WHAT IS BEING ASKED: Please repeat, exactly as written, every line from the one containing "Open the Беларусь location selector" through the last line of the records, both included, and leave out any pictures.

··········

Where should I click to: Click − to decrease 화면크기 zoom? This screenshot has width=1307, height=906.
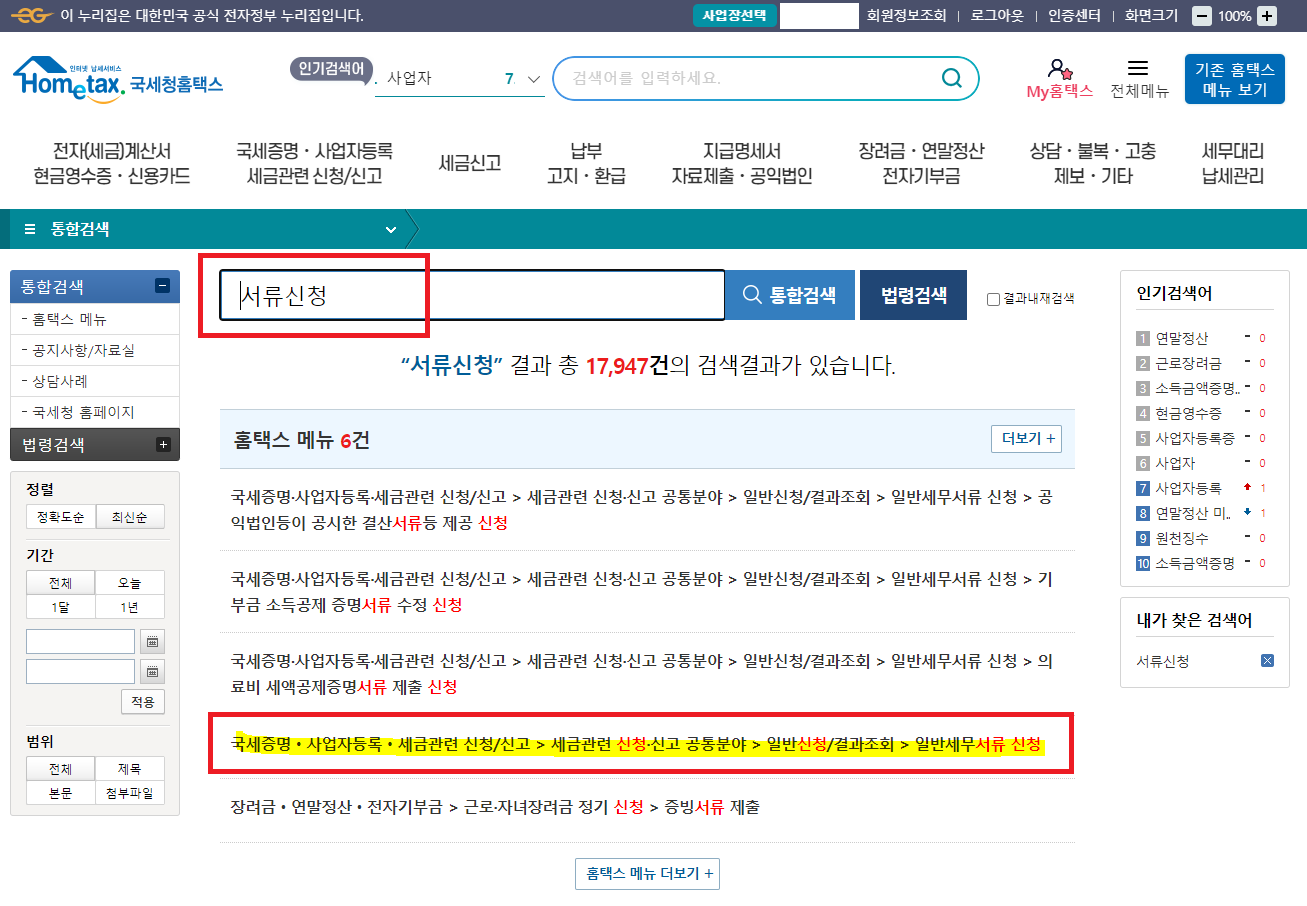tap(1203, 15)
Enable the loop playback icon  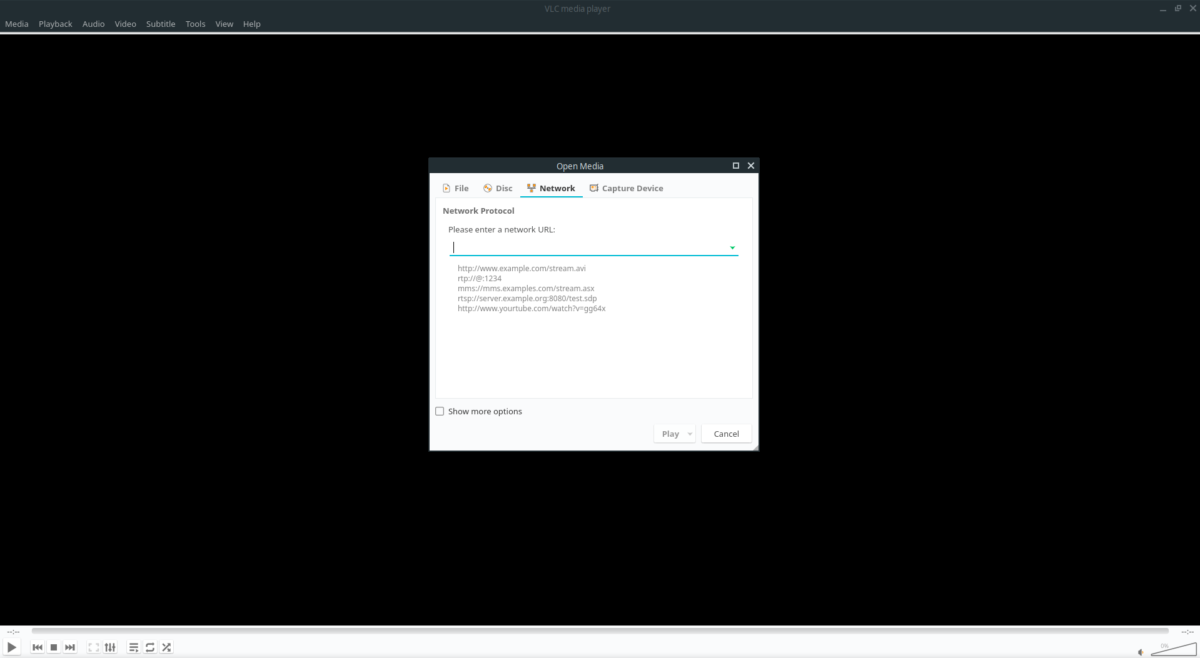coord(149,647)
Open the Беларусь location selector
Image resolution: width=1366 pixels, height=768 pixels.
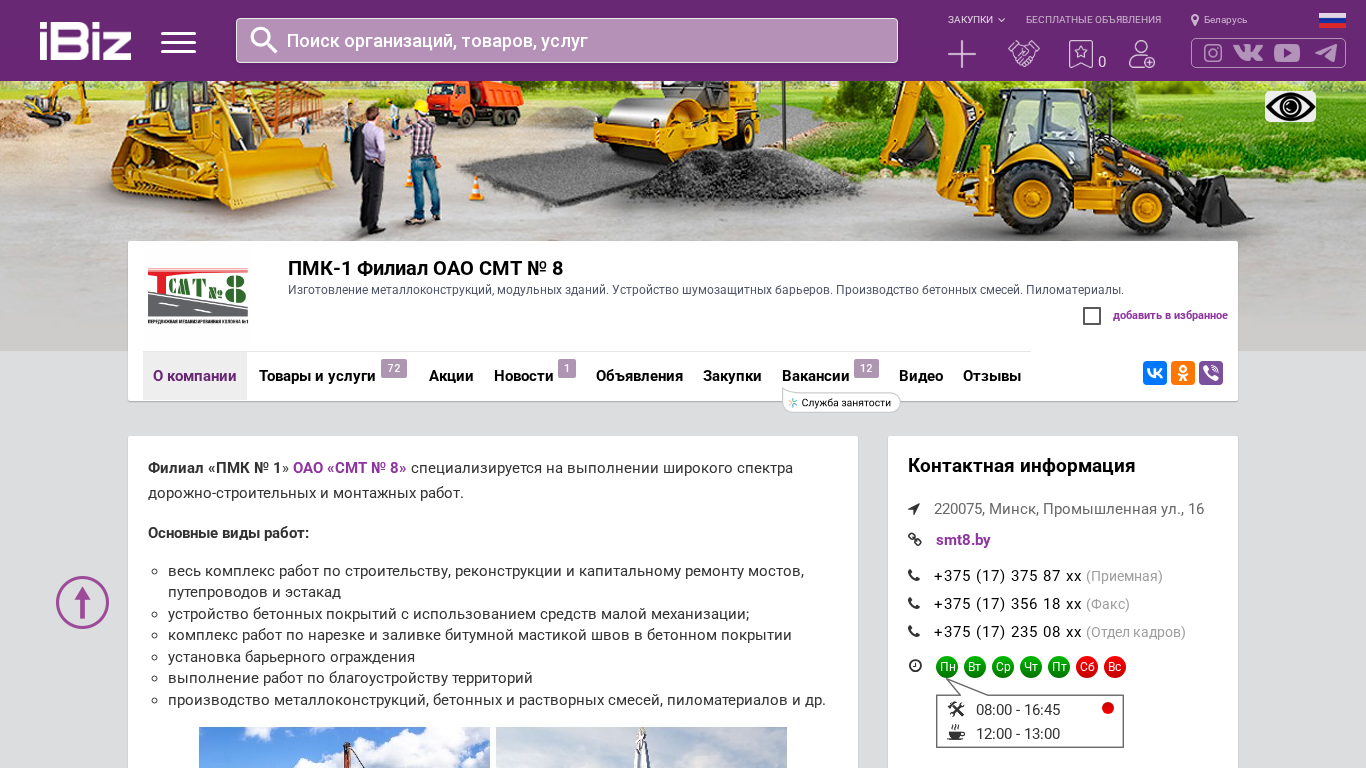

··········

RESPONSE BOX:
Open the Беларусь location selector
Image resolution: width=1366 pixels, height=768 pixels.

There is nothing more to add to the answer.